Até os reconhecidos oficiantes principais, os “Homens do Andor” e os “Tochas” estão mergulhados nesta inconformidade e perplexidade, particularmente os que já exerceram esse sublime sacerdócio, pegar no andor em nome de todos os filhos da Cidade, uma honra invejável, função de um orgulho inexprimível de modo particular para a mocidade: “um ano mais e não se desce à Cidade, que tristeza!” É como uma alta missão a realizar, que não se exerce depois de longo e árduo tempo de preparação e expetativa: “este ano não se dá a volta à Cidade”; “Não vai ao ar a Mãe Soberana!”. Não se escutam as aclamações que rasgam de emoção o coração: “Viva a Mãe Soberana! Viva os homens do andor!”.
Mas na verdade não se pode calar o amor à Mãe Soberana, a Santíssima Virgem da Piedade, Mãe de Jesus Salvador. Resgatamo-la cada ano que passa com a fé e a devoção e ela resgata-nos com o poder do seu manto que nos envolve de Céu e de amor misericordioso.
Não se pode apartar do olhar e do coração a sua Imagem de vésperas, a candura do rosto duma jovem que sustem ao seu colo como um trono o seu bendito filho morto e com sua mão direita nos mostra o seu rosto qual grão de trigo a ser lançado à terra para que germine em fruto novo. Não se pode não ficar emocionado com o seu olhar que nos penetra profundamente a alma, um olhar ferido mas não acusatório, o olhar expressivo e penetrante duma jovem Mãe que cuida e vela por todos os filhos que a ela fora entregue pelo Seu Filho na Cruz. Parece segredar-nos com ternura: “Não tenhas medo. Recomeça. Sobe alto. Olha o Céu”. Ela é na verdade para todos os Louletanos e povo que a ela acorre a Mãe. A Senhora duma nova Primavera. Para os cristãos a Mãe da Páscoa nova. Nela o Céu parece descer misteriosamente à terra e fazer reflorescer a vida de um povo, todo ele oficiante das festas em sua honra, que se recusa à tristeza e à morte.

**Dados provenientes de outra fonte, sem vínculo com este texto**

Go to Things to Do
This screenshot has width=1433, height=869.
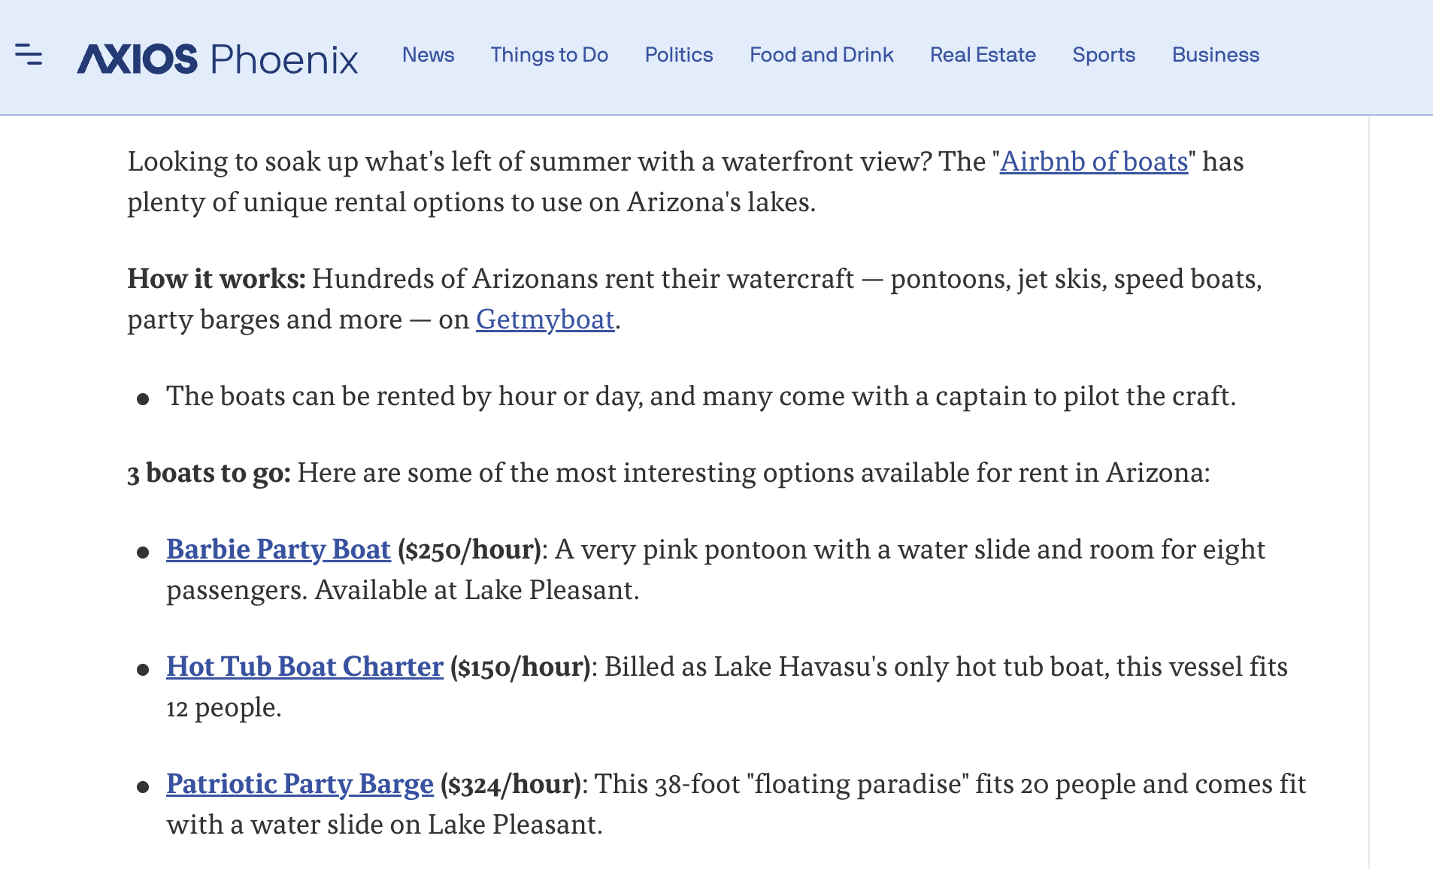point(549,55)
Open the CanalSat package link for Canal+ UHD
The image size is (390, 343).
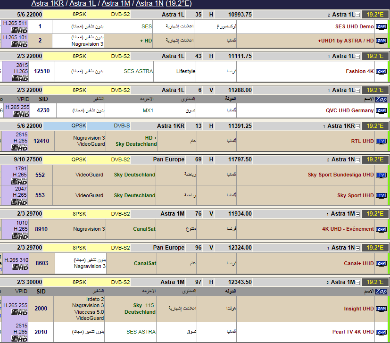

Assim, em cada ano é resgatada pela fé, pela crença, pelo amor, pelo coração de quem se sente filho e protegido. Assim o sente e o vive na alegria e na expressão da fé o povo de Loulé. Uma Mãe nos protege, guarda e conduz. Uma Mãe aponta-nos o caminho e faz-se caminho connosco, peregrinos da Esperança e da Luz!